--- start of Data in this exercise ---

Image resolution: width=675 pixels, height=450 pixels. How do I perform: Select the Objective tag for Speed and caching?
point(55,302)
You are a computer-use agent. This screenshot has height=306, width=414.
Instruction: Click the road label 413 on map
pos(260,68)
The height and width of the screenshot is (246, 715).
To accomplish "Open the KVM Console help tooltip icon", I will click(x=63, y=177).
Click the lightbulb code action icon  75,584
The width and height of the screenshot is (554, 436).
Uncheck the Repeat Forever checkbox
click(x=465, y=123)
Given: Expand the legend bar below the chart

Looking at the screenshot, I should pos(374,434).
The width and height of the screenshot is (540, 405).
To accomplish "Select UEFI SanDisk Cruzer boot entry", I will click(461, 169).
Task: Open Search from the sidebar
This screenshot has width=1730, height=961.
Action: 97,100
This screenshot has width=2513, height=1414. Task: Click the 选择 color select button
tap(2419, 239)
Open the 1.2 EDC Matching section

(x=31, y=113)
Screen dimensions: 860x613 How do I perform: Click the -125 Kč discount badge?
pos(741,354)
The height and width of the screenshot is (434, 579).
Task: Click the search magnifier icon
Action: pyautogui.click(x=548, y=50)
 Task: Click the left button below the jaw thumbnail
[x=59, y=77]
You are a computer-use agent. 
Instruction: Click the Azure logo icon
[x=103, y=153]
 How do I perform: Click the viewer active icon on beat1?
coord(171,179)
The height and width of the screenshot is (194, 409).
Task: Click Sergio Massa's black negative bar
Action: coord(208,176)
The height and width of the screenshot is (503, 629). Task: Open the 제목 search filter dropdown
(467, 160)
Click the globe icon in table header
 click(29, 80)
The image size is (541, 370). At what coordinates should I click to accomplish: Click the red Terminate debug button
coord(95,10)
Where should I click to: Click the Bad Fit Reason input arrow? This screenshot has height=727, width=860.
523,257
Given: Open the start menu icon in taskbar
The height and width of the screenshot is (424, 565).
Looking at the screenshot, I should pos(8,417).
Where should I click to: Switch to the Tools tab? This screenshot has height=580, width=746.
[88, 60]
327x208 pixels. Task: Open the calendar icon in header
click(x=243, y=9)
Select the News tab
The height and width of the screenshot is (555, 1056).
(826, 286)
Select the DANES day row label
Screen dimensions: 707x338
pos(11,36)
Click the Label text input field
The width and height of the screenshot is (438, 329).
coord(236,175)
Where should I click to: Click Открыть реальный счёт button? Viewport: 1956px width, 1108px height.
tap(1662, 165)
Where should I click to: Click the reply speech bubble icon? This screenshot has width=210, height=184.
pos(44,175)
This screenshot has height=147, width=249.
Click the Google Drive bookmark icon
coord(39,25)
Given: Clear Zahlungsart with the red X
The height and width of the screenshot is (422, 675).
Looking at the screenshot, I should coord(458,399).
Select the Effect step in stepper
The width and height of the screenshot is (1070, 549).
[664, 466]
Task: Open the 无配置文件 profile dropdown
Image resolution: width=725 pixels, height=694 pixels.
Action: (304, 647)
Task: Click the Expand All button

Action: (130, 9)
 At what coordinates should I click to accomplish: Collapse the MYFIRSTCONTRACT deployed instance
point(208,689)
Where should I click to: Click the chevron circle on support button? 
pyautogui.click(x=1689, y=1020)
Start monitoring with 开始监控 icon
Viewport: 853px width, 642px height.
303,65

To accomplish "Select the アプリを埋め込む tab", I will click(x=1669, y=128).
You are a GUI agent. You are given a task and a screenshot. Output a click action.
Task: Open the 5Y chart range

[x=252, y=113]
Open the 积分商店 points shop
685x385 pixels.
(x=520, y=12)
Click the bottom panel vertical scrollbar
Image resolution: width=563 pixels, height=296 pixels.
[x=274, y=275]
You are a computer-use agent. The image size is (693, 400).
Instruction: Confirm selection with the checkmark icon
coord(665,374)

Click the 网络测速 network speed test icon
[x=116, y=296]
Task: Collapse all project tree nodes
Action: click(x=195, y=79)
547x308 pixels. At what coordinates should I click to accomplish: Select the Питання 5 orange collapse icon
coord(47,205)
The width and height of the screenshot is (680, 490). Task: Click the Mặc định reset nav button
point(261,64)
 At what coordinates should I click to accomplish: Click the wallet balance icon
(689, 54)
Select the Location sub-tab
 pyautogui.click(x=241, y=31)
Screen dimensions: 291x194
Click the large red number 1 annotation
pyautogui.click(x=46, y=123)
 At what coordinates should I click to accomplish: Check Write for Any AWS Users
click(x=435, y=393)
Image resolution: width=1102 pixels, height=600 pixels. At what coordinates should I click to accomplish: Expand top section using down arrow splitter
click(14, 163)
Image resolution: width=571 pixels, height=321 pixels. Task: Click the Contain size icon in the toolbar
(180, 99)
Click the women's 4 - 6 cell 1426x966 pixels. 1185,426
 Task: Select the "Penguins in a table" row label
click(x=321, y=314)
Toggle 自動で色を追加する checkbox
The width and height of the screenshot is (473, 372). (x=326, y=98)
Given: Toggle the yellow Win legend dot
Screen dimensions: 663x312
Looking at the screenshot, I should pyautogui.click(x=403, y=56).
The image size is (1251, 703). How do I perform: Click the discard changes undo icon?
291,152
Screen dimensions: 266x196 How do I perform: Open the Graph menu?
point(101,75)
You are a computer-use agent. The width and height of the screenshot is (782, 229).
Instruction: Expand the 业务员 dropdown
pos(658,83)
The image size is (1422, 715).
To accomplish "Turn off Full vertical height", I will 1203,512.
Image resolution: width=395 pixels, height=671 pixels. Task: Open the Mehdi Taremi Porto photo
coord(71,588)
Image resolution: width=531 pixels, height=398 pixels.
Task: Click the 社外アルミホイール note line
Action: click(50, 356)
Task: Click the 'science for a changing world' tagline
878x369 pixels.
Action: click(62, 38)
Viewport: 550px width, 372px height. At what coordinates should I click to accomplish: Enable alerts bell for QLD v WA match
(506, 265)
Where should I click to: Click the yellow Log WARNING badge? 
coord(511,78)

--- end of Data in this exercise ---

__Aim of the exercise__. Echo back the items verbatim, from the first line through the line containing "Action: 97,100", inclusive.

__Exercise solution__.
Image resolution: width=675 pixels, height=450 pixels. How do I perform: Select the Objective tag for Speed and caching?
point(55,302)
You are a computer-use agent. This screenshot has height=306, width=414.
Instruction: Click the road label 413 on map
pos(260,68)
The height and width of the screenshot is (246, 715).
To accomplish "Open the KVM Console help tooltip icon", I will click(x=63, y=177).
Click the lightbulb code action icon  75,584
The width and height of the screenshot is (554, 436).
Uncheck the Repeat Forever checkbox
click(x=465, y=123)
Given: Expand the legend bar below the chart

Looking at the screenshot, I should pos(374,434).
The width and height of the screenshot is (540, 405).
To accomplish "Select UEFI SanDisk Cruzer boot entry", I will click(461, 169).
Task: Open Search from the sidebar
This screenshot has width=1730, height=961.
Action: 97,100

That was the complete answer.